Ans. The difference between Java and C++ programming language is explained below:

  • Java is both interpreted and compiled language whereas C++ is compiled language.
  • Java is a platform-independent programming language whereas programs written in C++ can only run on the machine on which it is compiled.
  • Pointers are allowed to be used by users in C++ whereas java does not allow users to use pointers.
  • Multiple inheritances are supported in the C++ programming language whereas Java does not support multiple inheritances.

Ques. Why are pointers not supported in the Java programming language?

Ans. For programming beginners, pointers are considered somewhat complicated and unsafe. And code simplicity is the main focus of the Java programming language. And pointers usage can become a challenge for programmers. And apart from that by the use of pointers security is also compromised as the pointers allow memory access directly.

And the garbage collection process also becomes slow by the usage of pointers. So references are used by Java in place of pointers. As references can not be modified like the pointers.

Ques. Explain the difference between JVM, JRE, and JDK

Ans. JVM: JVM stands for Java Virtual Machine. And JVM is a virtual machine by which a runtime environment is provided for the execution of the byte code. Oracle and other companies have provided its implementation. 

JRE: Java Runtime Environment is abbreviated as JRE. And JRE is an implementation of JVM. The software toolset for Java application development is known as the JRE. Runtime Environment is provided by the JRE. A set of libraries and other files is included in it.

JDK: JDK stands for Java Development Kit. JDK is a software development environment and it is used for Java applications and applet development. JRE and development tools are included in it.

Ques. Tell me something about the JIT compiler.

Ans. JIT compiler stands for Just In Time compiler. And this compiler is used for performance improvement by compiling similar functionality byte code simultaneously. Compilation time is reduced by the JIT compiler. And here compiler means conversion of the JVM instruction set into a particular CPU instruction set.

Ques. Why java is called ‘write once and run anywhere’?

Ans. Byte code of the Java programming language provides it with the feature of writing once and running anywhere. A program written in Java is converted into a class file or bytecode by the Java compiler. And bytecode is the intermediate code between source and machine code. And the bytecode is platform-independent and can be executed on any machine. So a Java program written on any machine can be executed anywhere because of its intermediate bytecode conversion.

Ques. Explain the concept of local and instance variables in Java.

Ans. Instance variables are those variables that are declared inside the class but outside of every method of the class. And it can be accessed by every method of the class. Object properties are described by the instance variables and these are bound for an object.

Every class object has its copy of instance variables. And in case of any manipulation of instance variables, only that particular object variable is impacted, all other object variables are not impacted.

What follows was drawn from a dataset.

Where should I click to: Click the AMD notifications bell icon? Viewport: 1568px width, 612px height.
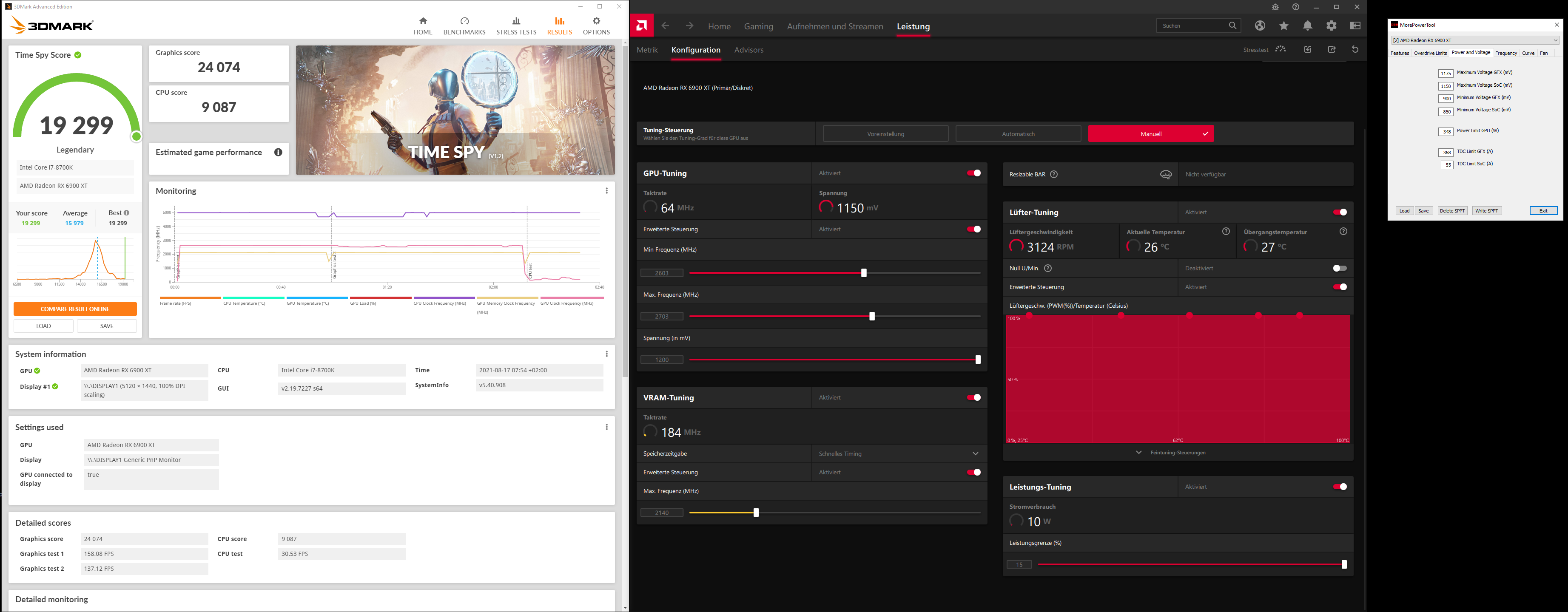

Example of instance variable:

class Example{

public String name;

public int age;

public String address;

public int dob;


Local variables are those variables that can be declared inside the method, constructor or block and can only be accessed inside that particular block. If the local variables are declared inside the particular method then the other method of that class does not have any knowledge about those variables.

Example of Local variables:

public void example() {

String name;

int age;

String address;

int dob;


Ques. How can an infinite loop be declared in Java?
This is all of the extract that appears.